Gil and his producer worked as quickly as possible to put together an arrangement of “She’s Leaving Home” for the show with an electronic reworking of the original track’s string orchestra and Gil’s vocals.
“There was all this excitement,” Gil said. “I’m texting back and forth with Wayne Coyne. I’ve never met him, and he was gracious enough to ask us—I mean and at this point, it was still just for us to cover at the Womb Gallery. But I put all my blood, sweat and tears in the vocals, Ryan Breen did a phenomenal job and we did the show.”
Gil soon heard that the Flaming Lips were putting together a “Sgt. Pepper’s” cover—in line with the Lips’ previous guest-speckled covers of classic rock monoliths “Dark Side of the Moon” by Pink Floyd and “In the Court of the Crimson King” by King Crimson.

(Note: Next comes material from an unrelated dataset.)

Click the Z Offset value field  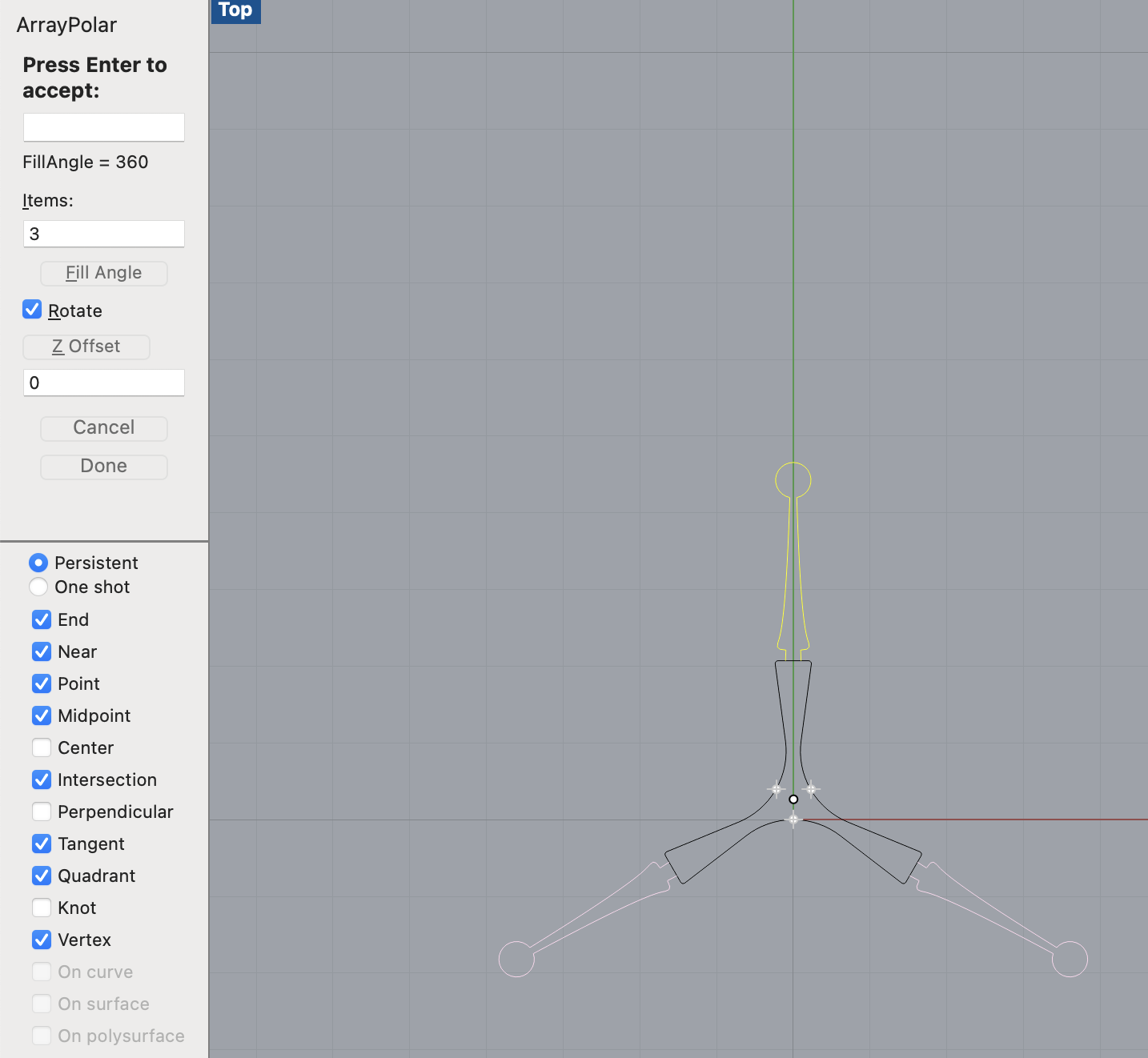tap(103, 383)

“I heard that album the first time I ever got drunk when I was like 18, 19-years-old in Santa Monica, California,” Gil said. “In the background of my dreams and memories from that night. That album was on repeat and I probably heard it 20 times in a row the first time I heard it.”

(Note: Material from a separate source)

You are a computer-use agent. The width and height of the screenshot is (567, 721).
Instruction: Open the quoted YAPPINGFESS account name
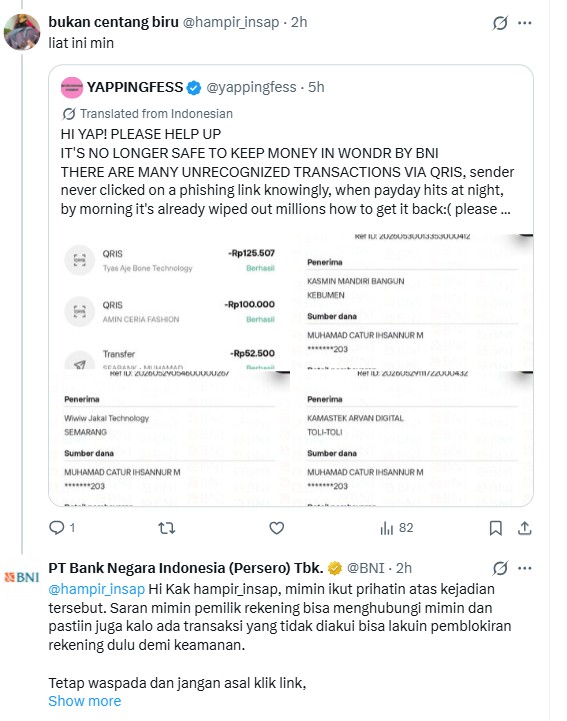tap(135, 87)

Gil submitted a studio version of the band’s cover of “She’s Leaving Home,” and though Coyne rejected that track he offered the band the opportunity to work on “Good Morning Good Morning.” The cover of “She’s Leaving Home” survives as a promotional video set in the Trunk Space, featuring the band performing the song to an audience mostly dressed in animal costumes.
Gil and fellow Phoenix musician Ryan Breen worked on and submitted multiple versions of the track with their contributions. The final version on the album includes Gil’s vocals, prominently appearing in a “Main Street Electrical Parade”-esque vocoder-processed harmony at the track’s 1:49 mark.

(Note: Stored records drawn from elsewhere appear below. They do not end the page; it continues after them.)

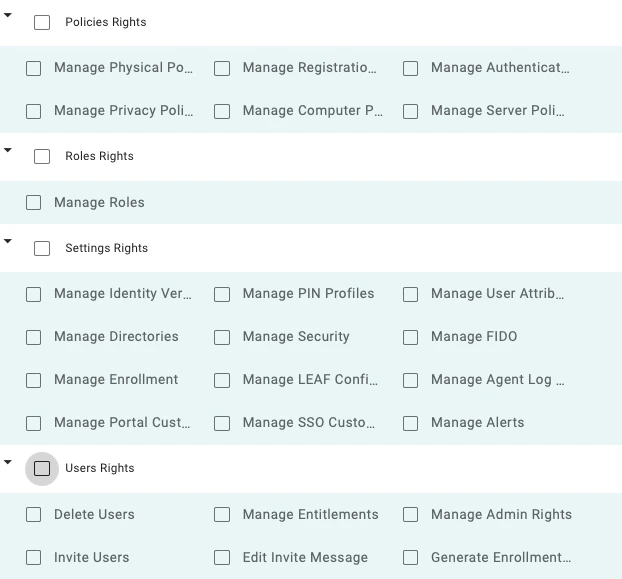The image size is (622, 579).
Task: Check the Settings Rights group checkbox
Action: [x=42, y=248]
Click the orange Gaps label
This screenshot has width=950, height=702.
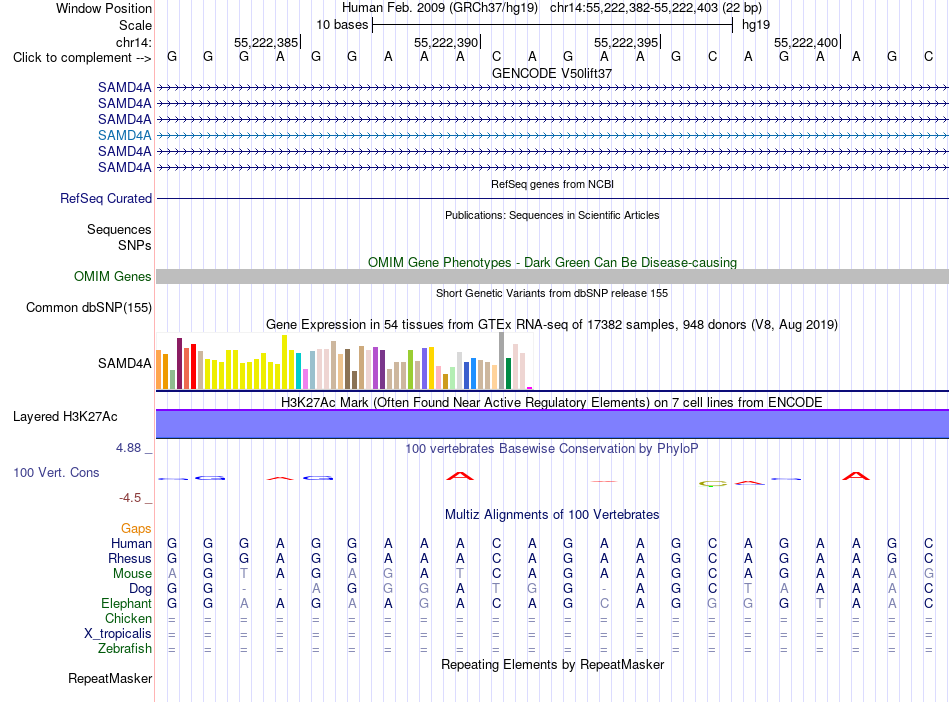pyautogui.click(x=136, y=529)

“They sent us the track, and we overdubbed it with a freak-out psychedelic session,” Breen said. “We sent it off to Wayne and he didn’t end up using any of it, but Abe sent out an audio file of the voice synth and that’s what Wayne ended up using.”
Coyne is slated to appear on a slow jam titled “Manifest Destiny’s Child” on Treasure Mammal’s next album, which Gil said will be released sometime near the end of this year or the beginning of 2015. The new album will also feature Sean Bonnette of Andrew Jackson Jihad, R. Stevie Moore, Becky Lee Walters and Jack Toft.
Along with the new album, Treasure Mammal have plans to play at Night of the Living Fest in Tucson on Nov. 8 and at a show at Lost Leaf on Dec. 12.
Incidentally, Treasure Mammal aren’t the only Phoenicians whose work is on the Heady Fwends album. Visual artist Oliver Hibert’s work adorns the cover, which is a suitably psychedelic illustration of the Tarot card The Lovers with a stylized garden of Eden and God, Adam and Eve each with a giant eyeball for a heas.
Hibert has previously done posters for the Flaming Lips and and the cover for a limited-edition record of a collaboration between the Lips and Tame Impala. He’s currently working on a complete deck of the Major Arcana of the Tarot deck.
“It’s been an amazing trip working with the band,” Hibert said. “It’s cool to be involved and to hear one of the greatest albums ever made reinterpreted by all these cool new bands in artistic way. I think the cover fits with the sporadic sound.”